Natural language processing applications often have to deal with noisy text. Text that is dirty has a lot of problems in that it can break the machine learning algorithms, skew the results and may not be representative of the content. Text results are often measured by parameters such as precision and recall. We discussed these in our earlier posts and they are generally meant to determine the relevancy of the results. We saw that these measures were directly affected by the count of successful matches. If the matches are not possible because dirty text gets discounted, skipped or even worse included where it should not be, then the results are no longer accurate.
Furthermore, we saw that we had some elementary steps to mitigate these. For example, we considered, stemming and lemmatization to discover root words and conform different representations to the same word. Such techniques however can be overly general. If the modifications also are supposed to differentiate the words, then such technique does not alone help.
There are other techniques such as a lookup table that may be relevant to the domain of the subject. Such lookup tables simplify the language to a great deal in that we now have fewer and more consistent words.
Lookup tables are an interesting idea, we can associate one or more variations of the word against the same normalized term. This lets us add new variations such as slangs into the table for lookup. Every-time we see a new term , we can include it in the table for use later.
While Lookup tables are great for associations between terms and their normalized word, the normalized word is the neither the lemma nor necessarily the meaning of the word.
To improve that, we could now extend the idea to use a thesaurus or an ontology. These organize words by their related semantics. An Ontology goes further in describing a hierarchy or even categorizing As you can see these refinements are meant to bring in the dirty text into the mainstream for counting towards the measures we have for the language processing applications.


I will continue on my post on text graphs paper later today.

Friday, May 30, 2014

In today's post we look at the paper on a graph based approach to skill extraction from text by Kivimaki, Panchenko, Dessy and Verdegem. This paper presents a system that outputs a list of professional skills from a given text and as obtained from LinkedIn social network. The text is reviewed for similarities with the texts of Wikipedia pages and then uses a Spreading Activation algorithm on the Wikipedia graph in order to associate the input document with the skill.  We look at just this algorithm. This method consists of two phases : First the query document is associated with the Wikipedia articles using a vector space model and described as a text2wiki phase. Then with these pages and the hyperlink graph of Wikipedia, articles corresponding to the skills are found and related using the algorithm in what is described as a wiki2skill phase. One caveat with this method is that it has to avoid overly general topics or skills and this is done by biasing against hubs.
The text2wiki module relies on Gensim library for text similarity functions based on traditional vector space models. Each text is represented as a vector in a space of 300,000 most frequent terms in the corpus. This is then input to the wiki2skill module where the vector with initial activations a(0) is iterated upon and the activation spread into the neighbouring nodes.
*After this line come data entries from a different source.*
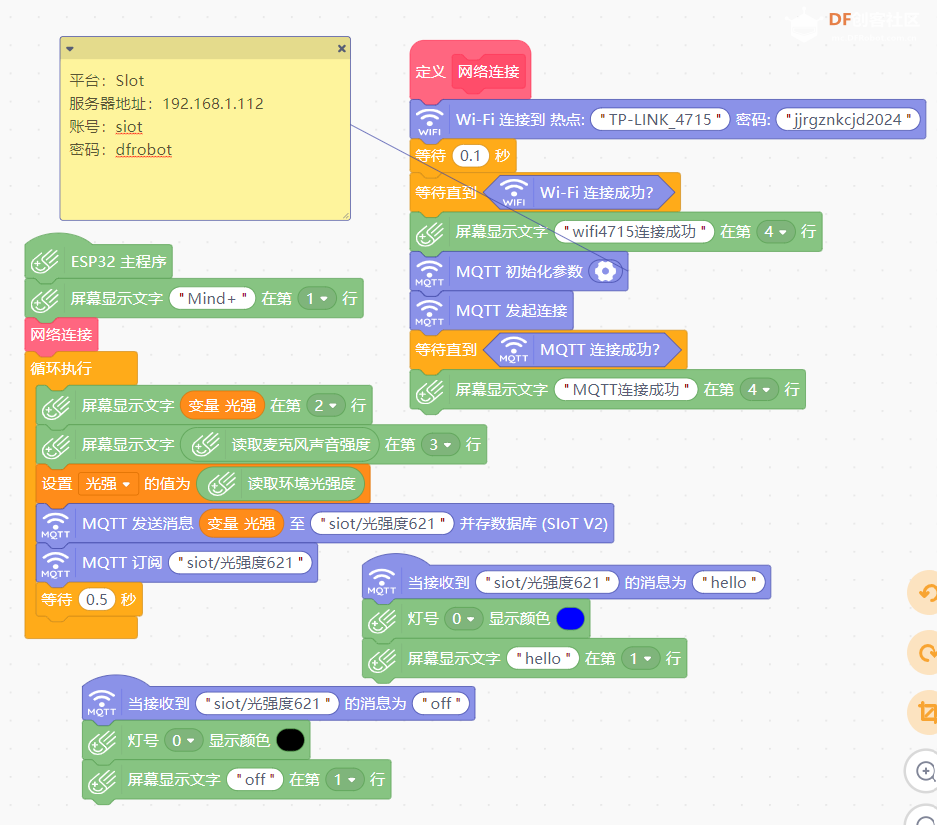Screen dimensions: 937x825
Task: Edit the TP-LINK_4715 hotspot name field
Action: (660, 119)
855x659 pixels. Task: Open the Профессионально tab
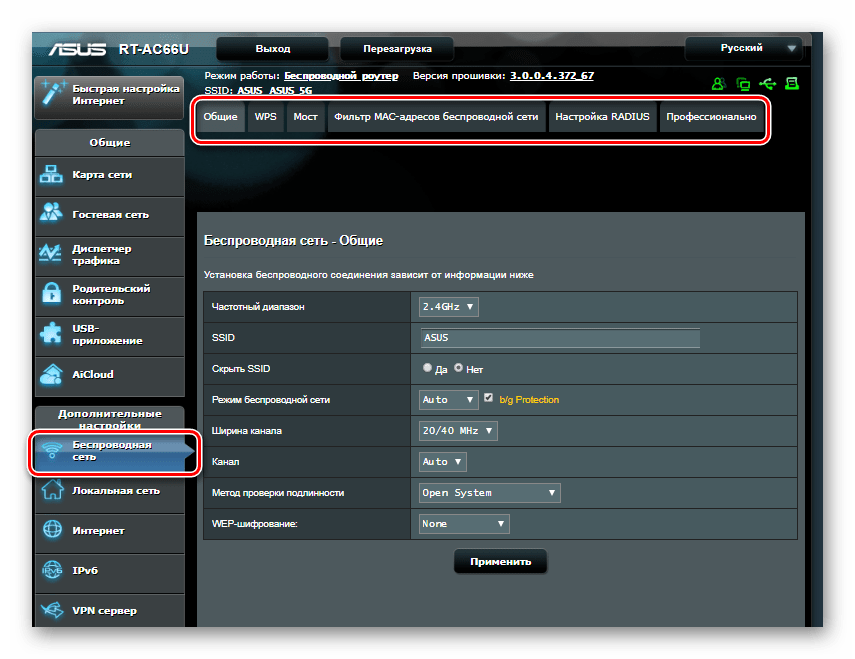711,117
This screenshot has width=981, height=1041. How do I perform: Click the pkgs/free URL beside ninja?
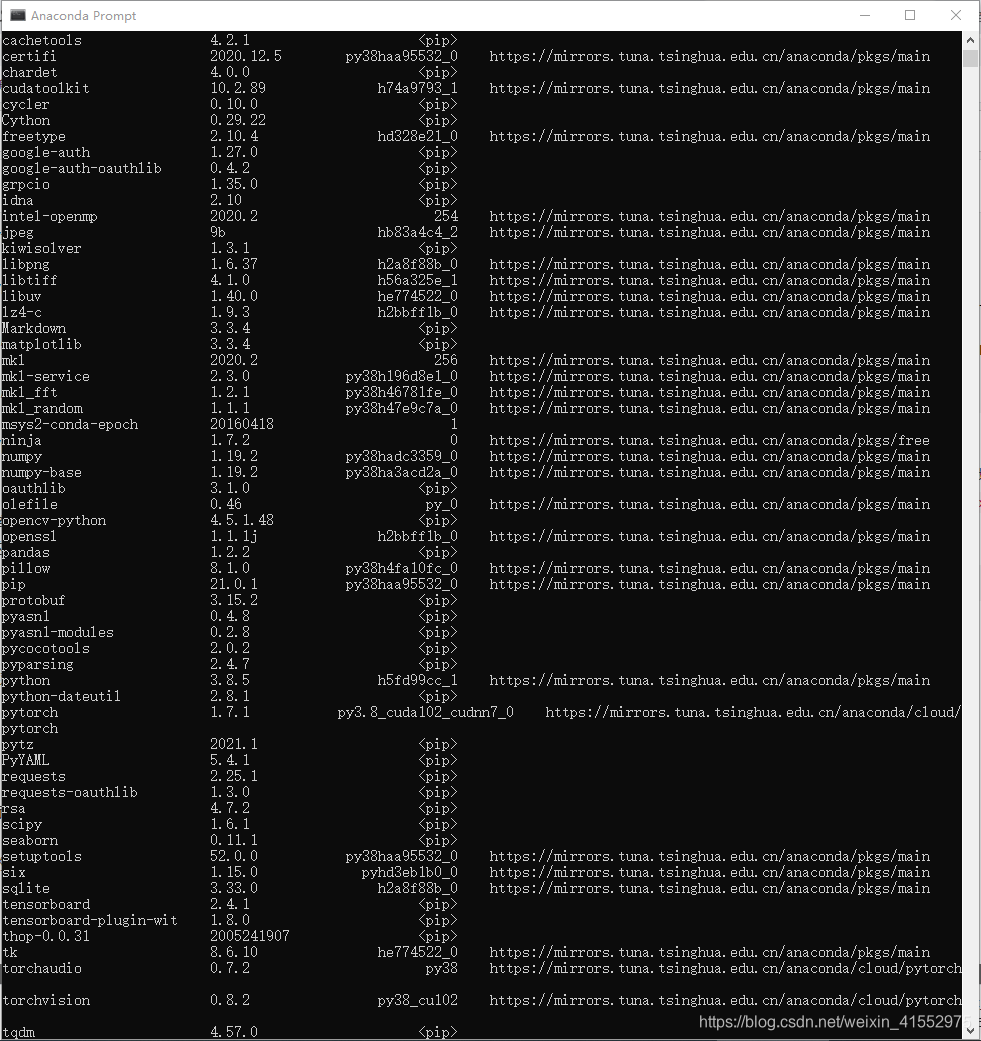point(710,440)
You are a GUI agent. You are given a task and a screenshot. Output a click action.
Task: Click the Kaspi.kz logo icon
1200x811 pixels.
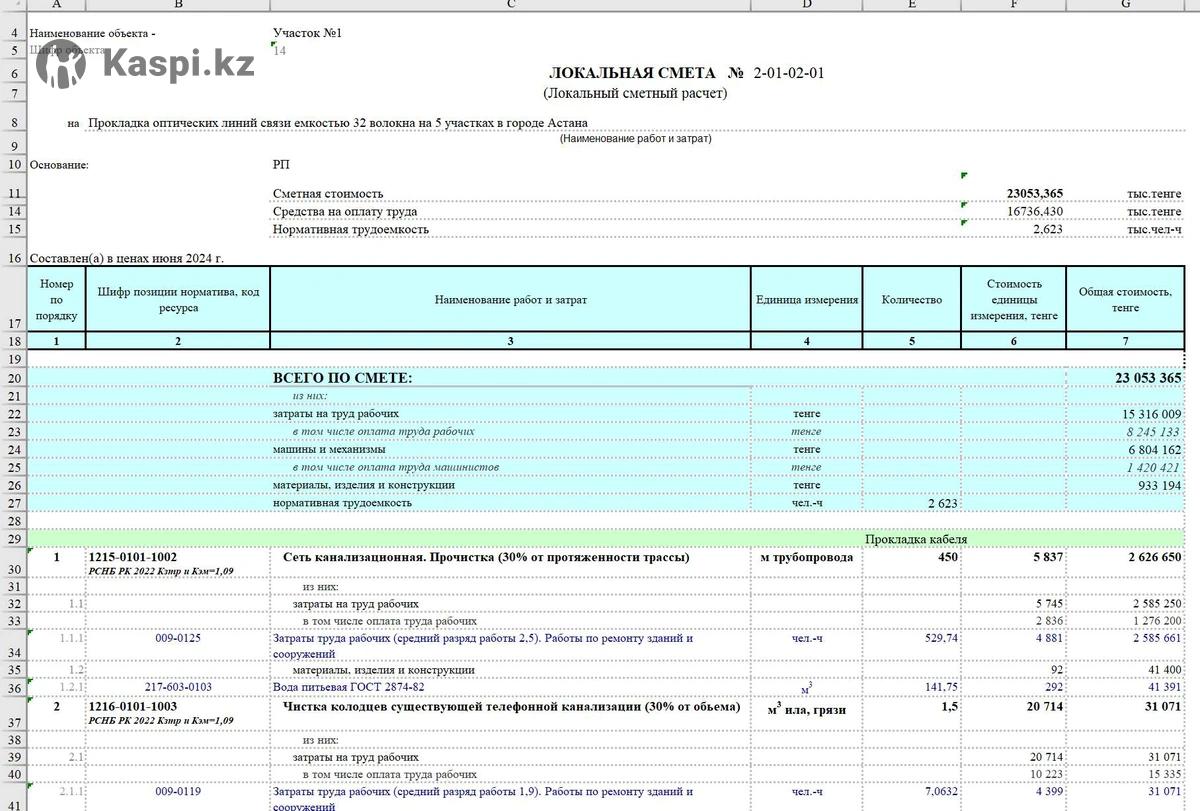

Activation refers to the initial work done to identify the nodes of interest. At the end of each iteration, we propagate the activations using the formula:
a(t) = decay_factor.a(t-1) + Lambda. W^pulses. a(t-1) + c(t)
where the decay factor controls the conservation of activation during time
Lambda is the friction factor which controls the amount of activations that nodes can spread to their neighbours
W is the weighted adjacency matrix

Thursday, May 29, 2014

In Today's Post I Will Talk about assigning weights to keywords in a text. We will use the same strategy as in the paper described earlier. Specifically we will use the number of categories together with the words as subgraphs.
In the paper to discover interesting messages spread across Twitter by using Link analysis, Yang, Lee and Rim, the retweets of messages are leveraged as implicit relationships between Twitter users.
However they look at more than just the sheer number of retweets  and use Link analysis.
The retweet count has been used by Hong et al as a measure of popularity and to present classifiers for predicting whether and how often new tweets will be presented in the future Alonso et al used the presence of a URL link as a single highly effective feature for distinguishing interesting tweets with more than eighty percent accuracy.  However this paper attempts to go beyond that by modeling the Twitter as a graph consisting of user and tweet nodes implicitly connected by retweet links, when one user retweets  what another user retweeted. They use a variation of the HITS algorithm that exploits the retweet link structure as an indicator of how interesting an individual tweet is. What is particularly interesting is that this paper does not treat all retweet links as equal but that some have more importance than others. They demonstrate their study on the real Twitter data. They score the interesting tweets with a ranking.
 They model the Twitter structure as a directed graph G with nodes N and directional edges E.
 The Graph G has two subgraphs one based only on the user nodes and another based only on the tweet nodes. Instead of running HITS on the tweet subgraph, they run it on the user subgraph and let tweets inherit the scores of their publishers.
 They first take the sum of the weighted  hub scores corresponding to each user with the weights based on user counts and this sum is treated as the authority score. Then they update the hub scores with the weights as before for the authority score but for a given user. Thus they do this iteratively. In each iteration, the scores tend to converge. After each iteration, the scores are normalized between 0 and 1 by dividing  each of them by the square root of the sum of squares of all authority/hub values. At the end we have a users authority score and hub score. This mechanism dampens the influence of users who devote most of their retweet activities towards very few other users and increase the weights of users who retweet to many more. The weights are the ratio of all other users that a user retweeted to all retweet outlinks from the user. 

Wednesday, May 28, 2014

Today I will write about a few more trivia on graph theory. There are always an even number of odd vertices in a simple graph. A large number of operations can be defined on collections of graphs. For example, graph sums, differences, powers and even graph eigenvalues  can be calculated on these collections. We wanted to use these collections in text mining.
We referred to finding the Laplacian and the eigenvalues. The eigenvalues of a graph are the eigenvalues of its adjacency matrix. The set of eigenvalues of a graph is called the graph spectrum. The eigenvalues of a graph are a special set of scalars associated with a matrix equation that decomposes a square matrix into an equivalent set Each eigenvalue is associated with a so called eigenvalues vector.
If we have a vector X then a square matrix A can be expressed as
AX=Lambda.X
or more succinctly as
(A-Lambda.I).X = 0
and the scalar Lambda is called the eigenvalue of A for the corresponding right eigenvector X.
Given a square matrix A, it can now be represented as A=PD(P^-1)
where P = eigenvalues vector
D= diagonal matrix constructed from eigenvalues
(P^-1) is the inverse of P
.
This form of decomposition is called eigenvalues decomposition.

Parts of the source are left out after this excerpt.